## Exercise
The whole of the data is to be returned without a single change.

Stored data entries
_____

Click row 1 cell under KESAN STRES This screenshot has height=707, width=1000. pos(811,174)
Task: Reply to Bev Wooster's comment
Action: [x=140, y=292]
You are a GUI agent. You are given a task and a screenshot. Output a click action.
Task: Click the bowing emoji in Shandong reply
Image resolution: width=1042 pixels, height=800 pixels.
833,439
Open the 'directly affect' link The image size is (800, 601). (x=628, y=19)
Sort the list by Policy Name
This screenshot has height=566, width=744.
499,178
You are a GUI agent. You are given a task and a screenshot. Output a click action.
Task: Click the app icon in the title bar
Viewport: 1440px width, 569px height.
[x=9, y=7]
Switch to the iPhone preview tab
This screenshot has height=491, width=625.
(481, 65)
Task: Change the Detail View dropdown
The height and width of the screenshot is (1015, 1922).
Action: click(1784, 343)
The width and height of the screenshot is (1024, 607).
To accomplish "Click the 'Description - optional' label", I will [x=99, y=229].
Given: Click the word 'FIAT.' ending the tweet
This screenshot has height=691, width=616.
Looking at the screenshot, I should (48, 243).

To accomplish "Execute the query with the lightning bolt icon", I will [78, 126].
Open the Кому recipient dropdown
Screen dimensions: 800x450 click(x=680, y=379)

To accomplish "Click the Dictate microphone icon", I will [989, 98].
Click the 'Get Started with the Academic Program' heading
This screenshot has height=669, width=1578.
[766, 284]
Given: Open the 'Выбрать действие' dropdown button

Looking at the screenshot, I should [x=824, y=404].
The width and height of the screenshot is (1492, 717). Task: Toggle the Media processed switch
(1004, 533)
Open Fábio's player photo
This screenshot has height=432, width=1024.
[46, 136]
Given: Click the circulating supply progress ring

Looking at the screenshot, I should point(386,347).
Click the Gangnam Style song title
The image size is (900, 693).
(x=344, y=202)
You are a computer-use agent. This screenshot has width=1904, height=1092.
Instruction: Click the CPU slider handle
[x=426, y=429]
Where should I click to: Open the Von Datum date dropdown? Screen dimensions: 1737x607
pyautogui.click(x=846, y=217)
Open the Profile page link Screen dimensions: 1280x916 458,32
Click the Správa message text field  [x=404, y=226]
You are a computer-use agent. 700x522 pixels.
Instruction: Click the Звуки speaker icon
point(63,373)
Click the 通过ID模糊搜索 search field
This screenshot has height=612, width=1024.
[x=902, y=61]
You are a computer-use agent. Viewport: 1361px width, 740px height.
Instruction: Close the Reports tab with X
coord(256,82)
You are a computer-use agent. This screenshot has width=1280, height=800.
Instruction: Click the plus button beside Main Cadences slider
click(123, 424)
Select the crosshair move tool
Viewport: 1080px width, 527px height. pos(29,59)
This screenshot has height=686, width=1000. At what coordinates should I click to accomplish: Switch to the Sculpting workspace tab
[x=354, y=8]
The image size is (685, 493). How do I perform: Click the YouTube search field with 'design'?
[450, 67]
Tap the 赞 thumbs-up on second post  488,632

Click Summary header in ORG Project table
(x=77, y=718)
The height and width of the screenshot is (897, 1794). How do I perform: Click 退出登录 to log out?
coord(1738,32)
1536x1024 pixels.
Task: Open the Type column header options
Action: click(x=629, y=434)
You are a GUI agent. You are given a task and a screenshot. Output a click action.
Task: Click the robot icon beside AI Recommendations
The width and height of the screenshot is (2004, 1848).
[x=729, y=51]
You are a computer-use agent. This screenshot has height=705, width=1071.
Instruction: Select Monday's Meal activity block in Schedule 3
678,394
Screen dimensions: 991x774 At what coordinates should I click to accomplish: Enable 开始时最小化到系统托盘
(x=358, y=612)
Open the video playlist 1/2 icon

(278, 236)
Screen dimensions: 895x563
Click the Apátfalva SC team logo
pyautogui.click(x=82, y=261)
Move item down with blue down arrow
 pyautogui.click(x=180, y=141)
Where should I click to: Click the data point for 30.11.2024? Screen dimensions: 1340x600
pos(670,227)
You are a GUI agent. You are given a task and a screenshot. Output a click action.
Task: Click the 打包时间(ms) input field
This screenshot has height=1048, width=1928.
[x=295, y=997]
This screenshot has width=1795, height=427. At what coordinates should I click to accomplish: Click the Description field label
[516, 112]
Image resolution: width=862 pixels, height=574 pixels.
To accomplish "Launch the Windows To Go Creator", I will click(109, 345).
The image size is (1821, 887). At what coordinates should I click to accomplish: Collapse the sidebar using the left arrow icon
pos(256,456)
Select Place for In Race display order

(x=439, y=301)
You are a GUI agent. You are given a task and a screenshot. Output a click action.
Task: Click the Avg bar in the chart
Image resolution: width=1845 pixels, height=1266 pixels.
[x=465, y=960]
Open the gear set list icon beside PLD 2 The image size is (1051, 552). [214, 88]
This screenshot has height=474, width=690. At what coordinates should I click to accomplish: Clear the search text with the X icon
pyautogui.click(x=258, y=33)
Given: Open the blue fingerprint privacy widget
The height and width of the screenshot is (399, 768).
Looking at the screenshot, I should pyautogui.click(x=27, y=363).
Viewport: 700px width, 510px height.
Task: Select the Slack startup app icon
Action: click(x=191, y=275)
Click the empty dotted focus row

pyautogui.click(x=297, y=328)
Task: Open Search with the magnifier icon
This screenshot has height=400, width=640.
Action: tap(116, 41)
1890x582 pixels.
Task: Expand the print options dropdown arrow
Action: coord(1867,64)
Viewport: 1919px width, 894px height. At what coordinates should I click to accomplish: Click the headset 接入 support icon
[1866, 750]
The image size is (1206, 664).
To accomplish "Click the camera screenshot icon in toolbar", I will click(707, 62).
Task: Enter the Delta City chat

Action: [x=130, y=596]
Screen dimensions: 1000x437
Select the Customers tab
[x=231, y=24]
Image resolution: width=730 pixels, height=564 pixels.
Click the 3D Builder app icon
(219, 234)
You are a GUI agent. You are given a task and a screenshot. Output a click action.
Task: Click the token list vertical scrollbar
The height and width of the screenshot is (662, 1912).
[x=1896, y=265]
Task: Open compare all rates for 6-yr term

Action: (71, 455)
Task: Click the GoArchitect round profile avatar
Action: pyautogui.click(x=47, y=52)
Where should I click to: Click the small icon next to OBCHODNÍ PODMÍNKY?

_____

## Answer box
Click row 1 cell under KESAN STRES This screenshot has height=707, width=1000. pos(811,174)
Task: Reply to Bev Wooster's comment
Action: [x=140, y=292]
You are a GUI agent. You are given a task and a screenshot. Output a click action.
Task: Click the bowing emoji in Shandong reply
Image resolution: width=1042 pixels, height=800 pixels.
833,439
Open the 'directly affect' link The image size is (800, 601). (x=628, y=19)
Sort the list by Policy Name
This screenshot has height=566, width=744.
499,178
You are a GUI agent. You are given a task and a screenshot. Output a click action.
Task: Click the app icon in the title bar
Viewport: 1440px width, 569px height.
[x=9, y=7]
Switch to the iPhone preview tab
This screenshot has height=491, width=625.
(481, 65)
Task: Change the Detail View dropdown
The height and width of the screenshot is (1015, 1922).
Action: click(1784, 343)
The width and height of the screenshot is (1024, 607).
To accomplish "Click the 'Description - optional' label", I will [x=99, y=229].
Given: Click the word 'FIAT.' ending the tweet
This screenshot has height=691, width=616.
Looking at the screenshot, I should (48, 243).

To accomplish "Execute the query with the lightning bolt icon", I will [78, 126].
Open the Кому recipient dropdown
Screen dimensions: 800x450 click(x=680, y=379)

To accomplish "Click the Dictate microphone icon", I will [989, 98].
Click the 'Get Started with the Academic Program' heading
This screenshot has height=669, width=1578.
[766, 284]
Given: Open the 'Выбрать действие' dropdown button

Looking at the screenshot, I should [x=824, y=404].
The width and height of the screenshot is (1492, 717). Task: Toggle the Media processed switch
(1004, 533)
Open Fábio's player photo
This screenshot has height=432, width=1024.
[46, 136]
Given: Click the circulating supply progress ring

Looking at the screenshot, I should point(386,347).
Click the Gangnam Style song title
The image size is (900, 693).
(x=344, y=202)
You are a computer-use agent. This screenshot has width=1904, height=1092.
Instruction: Click the CPU slider handle
[x=426, y=429]
Where should I click to: Open the Von Datum date dropdown? Screen dimensions: 1737x607
pyautogui.click(x=846, y=217)
Open the Profile page link Screen dimensions: 1280x916 458,32
Click the Správa message text field  [x=404, y=226]
You are a computer-use agent. 700x522 pixels.
Instruction: Click the Звуки speaker icon
point(63,373)
Click the 通过ID模糊搜索 search field
This screenshot has height=612, width=1024.
[x=902, y=61]
You are a computer-use agent. Viewport: 1361px width, 740px height.
Instruction: Close the Reports tab with X
coord(256,82)
You are a computer-use agent. This screenshot has width=1280, height=800.
Instruction: Click the plus button beside Main Cadences slider
click(123, 424)
Select the crosshair move tool
Viewport: 1080px width, 527px height. pos(29,59)
This screenshot has height=686, width=1000. At what coordinates should I click to accomplish: Switch to the Sculpting workspace tab
[x=354, y=8]
The image size is (685, 493). How do I perform: Click the YouTube search field with 'design'?
[450, 67]
Tap the 赞 thumbs-up on second post  488,632

Click Summary header in ORG Project table
(x=77, y=718)
The height and width of the screenshot is (897, 1794). How do I perform: Click 退出登录 to log out?
coord(1738,32)
1536x1024 pixels.
Task: Open the Type column header options
Action: click(x=629, y=434)
You are a GUI agent. You are given a task and a screenshot. Output a click action.
Task: Click the robot icon beside AI Recommendations
The width and height of the screenshot is (2004, 1848).
[x=729, y=51]
You are a computer-use agent. This screenshot has height=705, width=1071.
Instruction: Select Monday's Meal activity block in Schedule 3
678,394
Screen dimensions: 991x774 At what coordinates should I click to accomplish: Enable 开始时最小化到系统托盘
(x=358, y=612)
Open the video playlist 1/2 icon

(278, 236)
Screen dimensions: 895x563
Click the Apátfalva SC team logo
pyautogui.click(x=82, y=261)
Move item down with blue down arrow
 pyautogui.click(x=180, y=141)
Where should I click to: Click the data point for 30.11.2024? Screen dimensions: 1340x600
pos(670,227)
You are a GUI agent. You are given a task and a screenshot. Output a click action.
Task: Click the 打包时间(ms) input field
This screenshot has height=1048, width=1928.
[x=295, y=997]
This screenshot has width=1795, height=427. At what coordinates should I click to accomplish: Click the Description field label
[516, 112]
Image resolution: width=862 pixels, height=574 pixels.
To accomplish "Launch the Windows To Go Creator", I will click(109, 345).
The image size is (1821, 887). At what coordinates should I click to accomplish: Collapse the sidebar using the left arrow icon
pos(256,456)
Select Place for In Race display order

(x=439, y=301)
You are a GUI agent. You are given a task and a screenshot. Output a click action.
Task: Click the Avg bar in the chart
Image resolution: width=1845 pixels, height=1266 pixels.
[x=465, y=960]
Open the gear set list icon beside PLD 2 The image size is (1051, 552). [214, 88]
This screenshot has height=474, width=690. At what coordinates should I click to accomplish: Clear the search text with the X icon
pyautogui.click(x=258, y=33)
Given: Open the blue fingerprint privacy widget
The height and width of the screenshot is (399, 768).
Looking at the screenshot, I should pyautogui.click(x=27, y=363).
Viewport: 700px width, 510px height.
Task: Select the Slack startup app icon
Action: click(x=191, y=275)
Click the empty dotted focus row

pyautogui.click(x=297, y=328)
Task: Open Search with the magnifier icon
This screenshot has height=400, width=640.
Action: tap(116, 41)
1890x582 pixels.
Task: Expand the print options dropdown arrow
Action: coord(1867,64)
Viewport: 1919px width, 894px height. At what coordinates should I click to accomplish: Click the headset 接入 support icon
[1866, 750]
The image size is (1206, 664).
To accomplish "Click the camera screenshot icon in toolbar", I will click(707, 62).
Task: Enter the Delta City chat

Action: [x=130, y=596]
Screen dimensions: 1000x437
Select the Customers tab
[x=231, y=24]
Image resolution: width=730 pixels, height=564 pixels.
Click the 3D Builder app icon
(219, 234)
You are a GUI agent. You are given a task and a screenshot. Output a click action.
Task: Click the token list vertical scrollbar
The height and width of the screenshot is (662, 1912).
[x=1896, y=265]
Task: Open compare all rates for 6-yr term

Action: (71, 455)
Task: Click the GoArchitect round profile avatar
Action: pyautogui.click(x=47, y=52)
Where should I click to: Click the small icon next to OBCHODNÍ PODMÍNKY?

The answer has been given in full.